** BEGIN RECORDS FOR PROCESSING **
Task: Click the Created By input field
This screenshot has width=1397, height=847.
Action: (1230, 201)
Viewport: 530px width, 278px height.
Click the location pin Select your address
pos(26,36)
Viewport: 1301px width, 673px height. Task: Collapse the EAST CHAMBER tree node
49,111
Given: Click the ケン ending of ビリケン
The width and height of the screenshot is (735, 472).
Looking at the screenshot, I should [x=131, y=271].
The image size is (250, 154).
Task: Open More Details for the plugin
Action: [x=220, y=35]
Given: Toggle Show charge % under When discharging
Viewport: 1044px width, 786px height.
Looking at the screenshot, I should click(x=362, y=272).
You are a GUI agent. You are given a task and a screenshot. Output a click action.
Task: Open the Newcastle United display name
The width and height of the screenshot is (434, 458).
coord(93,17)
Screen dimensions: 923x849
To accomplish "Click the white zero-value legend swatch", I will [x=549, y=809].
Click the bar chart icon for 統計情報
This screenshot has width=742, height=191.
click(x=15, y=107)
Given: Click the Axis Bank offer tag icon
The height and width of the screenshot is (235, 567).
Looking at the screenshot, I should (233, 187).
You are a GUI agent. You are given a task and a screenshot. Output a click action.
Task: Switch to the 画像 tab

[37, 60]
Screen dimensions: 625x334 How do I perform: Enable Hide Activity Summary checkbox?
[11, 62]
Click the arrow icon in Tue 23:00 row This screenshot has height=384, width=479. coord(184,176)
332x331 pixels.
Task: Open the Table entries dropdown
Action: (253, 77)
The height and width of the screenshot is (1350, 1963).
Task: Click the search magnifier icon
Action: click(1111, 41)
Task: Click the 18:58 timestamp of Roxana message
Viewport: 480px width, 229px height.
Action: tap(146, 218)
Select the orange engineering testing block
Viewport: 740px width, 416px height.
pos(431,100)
** END RECORDS FOR PROCESSING **
=== INSTRUCTIONS FOR THE TASK ===
Rewrite the data above as a numbered list, one line per item, and leave out any blank lines.

=== FINISHED EXERCISE ===
1. Task: Click the Created By input field
2. This screenshot has width=1397, height=847.
3. Action: (1230, 201)
4. Viewport: 530px width, 278px height.
5. Click the location pin Select your address
6. pos(26,36)
7. Viewport: 1301px width, 673px height. Task: Collapse the EAST CHAMBER tree node
8. 49,111
9. Given: Click the ケン ending of ビリケン
10. The width and height of the screenshot is (735, 472).
11. Looking at the screenshot, I should [x=131, y=271].
12. The image size is (250, 154).
13. Task: Open More Details for the plugin
14. Action: [x=220, y=35]
15. Given: Toggle Show charge % under When discharging
16. Viewport: 1044px width, 786px height.
17. Looking at the screenshot, I should click(x=362, y=272).
18. You are a GUI agent. You are given a task and a screenshot. Output a click action.
19. Task: Open the Newcastle United display name
20. The width and height of the screenshot is (434, 458).
21. coord(93,17)
22. Screen dimensions: 923x849
23. To accomplish "Click the white zero-value legend swatch", I will [x=549, y=809].
24. Click the bar chart icon for 統計情報
25. This screenshot has width=742, height=191.
26. click(x=15, y=107)
27. Given: Click the Axis Bank offer tag icon
28. The height and width of the screenshot is (235, 567).
29. Looking at the screenshot, I should (233, 187).
30. You are a GUI agent. You are given a task and a screenshot. Output a click action.
31. Task: Switch to the 画像 tab
32. [37, 60]
33. Screen dimensions: 625x334 How do I perform: Enable Hide Activity Summary checkbox?
34. [11, 62]
35. Click the arrow icon in Tue 23:00 row This screenshot has height=384, width=479. coord(184,176)
36. 332x331 pixels.
37. Task: Open the Table entries dropdown
38. Action: (253, 77)
39. The height and width of the screenshot is (1350, 1963).
40. Task: Click the search magnifier icon
41. Action: click(1111, 41)
42. Task: Click the 18:58 timestamp of Roxana message
43. Viewport: 480px width, 229px height.
44. Action: tap(146, 218)
45. Select the orange engineering testing block
46. Viewport: 740px width, 416px height.
47. pos(431,100)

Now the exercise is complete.